* Begin Source document *

Decipher( S ) will be given a string of English text shifted by some amount. Then, decipher should return, to the best of its ability, the original English string, which will be some rotation (possibly 0) of the input S. This means I have to try each possible decoding and estimate how English they are.
My approach is to use letter frequencies:
def letProb( c ):
""" if c is an alphabetic character,
we return its monogram probability (for english),
otherwise we return 1.0 We ignore capitalization.
Adapted from
http://www.math.cornell.edu/~mec/2003-2004/cryptography/subs/frequencies.html
"""
if c == 'e' or c == 'E': return 0.1202
if c == 't' or c == 'T': return 0.0910
if c == 'a' or c == 'A': return 0.0812
if c == 'o' or c == 'O': return 0.0768
if c == 'i' or c == 'I': return 0.0731
if c == 'n' or c == 'N': return 0.0695
if c == 's' or c == 'S': return 0.0628
if c == 'r' or c == 'R': return 0.0602
if c == 'h' or c == 'H': return 0.0592
if c == 'd' or c == 'D': return 0.0432
if c == 'l' or c == 'L': return 0.0398
if c == 'u' or c == 'U': return 0.0288
if c == 'c' or c == 'C': return 0.0271
if c == 'm' or c == 'M': return 0.0261
if c == 'f' or c == 'F': return 0.0230
if c == 'y' or c == 'Y': return 0.0211
if c == 'w' or c == 'W': return 0.0209
if c == 'g' or c == 'G': return 0.0203
if c == 'p' or c == 'P': return 0.0182
if c == 'b' or c == 'B': return 0.0149
if c == 'v' or c == 'V': return 0.0111
if c == 'k' or c == 'K': return 0.0069
if c == 'x' or c == 'X': return 0.0017
if c == 'q' or c == 'Q': return 0.0011
if c == 'j' or c == 'J': return 0.0010
if c == 'z' or c == 'Z': return 0.0007
return 1.0
Also I use this formula:
def list_to_str( L ):
""" L must be a list of characters; then,
this returns a single string from them
"""
if len(L) == 0: return ''
return L[0] + list_to_str( L[1:] )
And this:
def rot(c, n):
""" rot rotates c, a single character forward by n spots in the
alphabet
input: a single character
input: a non-negative integer n between 0 and 25
output: c forward by n spots in the alphabet
"""
if 'a' <= c <= 'z':
neword = ord(c) +n
if neword > ord('z'):
neword = neword - 26
elif 'A' <= c <= 'Z':
neword = ord(c) + n
if neword > ord('Z'):
neword = neword - 26
else:
neword = ord(c)
return chr(neword)
And finally this:
def decipher( S ):
"""
"""
L = [[rot(c, n) for c in S] for n in range(26)]
LoL = [[sum(letProb(c)) for letter in encoding] for encoding in L ]
L = max(LoL)
return list_to_str(L)
The first two formulas are good, but in the final formula there is something wrong, for sure in the sentence:
LoL = [[sum(letProb(c)) for letter in encoding] for encoding in L ]
TypeError: 'float' object is not iterable

* End Source document *

Stated goal 1> Write out the rows from the first one up to and including the line with "Looking at the image, I should click on (808, 891).".

* Begin Supplied material *

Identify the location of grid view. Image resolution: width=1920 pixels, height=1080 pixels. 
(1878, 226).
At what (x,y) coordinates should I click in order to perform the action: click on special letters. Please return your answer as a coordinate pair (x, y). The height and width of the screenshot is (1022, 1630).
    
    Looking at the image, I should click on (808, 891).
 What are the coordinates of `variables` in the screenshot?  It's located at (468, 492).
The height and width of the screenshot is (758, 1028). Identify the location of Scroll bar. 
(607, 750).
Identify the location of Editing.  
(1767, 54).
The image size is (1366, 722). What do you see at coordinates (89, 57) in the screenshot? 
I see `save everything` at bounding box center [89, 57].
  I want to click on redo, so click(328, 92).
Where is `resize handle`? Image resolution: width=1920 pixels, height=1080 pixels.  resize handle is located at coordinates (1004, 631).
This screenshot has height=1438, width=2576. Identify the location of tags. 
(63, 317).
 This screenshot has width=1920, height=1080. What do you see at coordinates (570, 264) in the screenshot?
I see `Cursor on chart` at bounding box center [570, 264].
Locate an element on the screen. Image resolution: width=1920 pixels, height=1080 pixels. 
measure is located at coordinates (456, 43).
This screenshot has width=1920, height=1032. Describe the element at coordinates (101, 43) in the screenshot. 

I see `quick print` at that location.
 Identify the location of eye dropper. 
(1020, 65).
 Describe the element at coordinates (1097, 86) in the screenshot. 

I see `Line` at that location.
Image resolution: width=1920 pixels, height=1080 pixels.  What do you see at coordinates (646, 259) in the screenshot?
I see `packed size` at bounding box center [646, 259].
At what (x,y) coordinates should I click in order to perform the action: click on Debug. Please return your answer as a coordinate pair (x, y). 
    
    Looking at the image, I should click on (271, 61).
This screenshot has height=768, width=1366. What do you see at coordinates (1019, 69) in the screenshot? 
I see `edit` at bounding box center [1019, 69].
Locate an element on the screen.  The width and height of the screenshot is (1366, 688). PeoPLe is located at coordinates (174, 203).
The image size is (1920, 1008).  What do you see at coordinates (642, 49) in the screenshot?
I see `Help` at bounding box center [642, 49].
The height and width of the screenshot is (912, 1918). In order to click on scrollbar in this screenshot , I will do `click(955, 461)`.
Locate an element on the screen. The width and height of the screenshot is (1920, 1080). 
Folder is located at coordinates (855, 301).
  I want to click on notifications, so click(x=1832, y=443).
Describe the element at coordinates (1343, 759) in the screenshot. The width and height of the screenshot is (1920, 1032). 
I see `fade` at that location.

* End Supplied material *

Stated goal 2> Summarize the forum post on deciphering shifted English text in two sentences.

Correct output 1>
Identify the location of grid view. Image resolution: width=1920 pixels, height=1080 pixels. 
(1878, 226).
At what (x,y) coordinates should I click in order to perform the action: click on special letters. Please return your answer as a coordinate pair (x, y). The height and width of the screenshot is (1022, 1630).
    
    Looking at the image, I should click on (808, 891).

Correct output 2> The post describes a decipher(S) function that should recover an English string shifted by some amount by trying each possible rotation and using letter frequencies to estimate how English each one is, with helper functions letProb, list_to_str and rot. The first two helpers work, but the final function fails at the line computing sum(letProb(c)) with the error "TypeError: 'float' object is not iterable."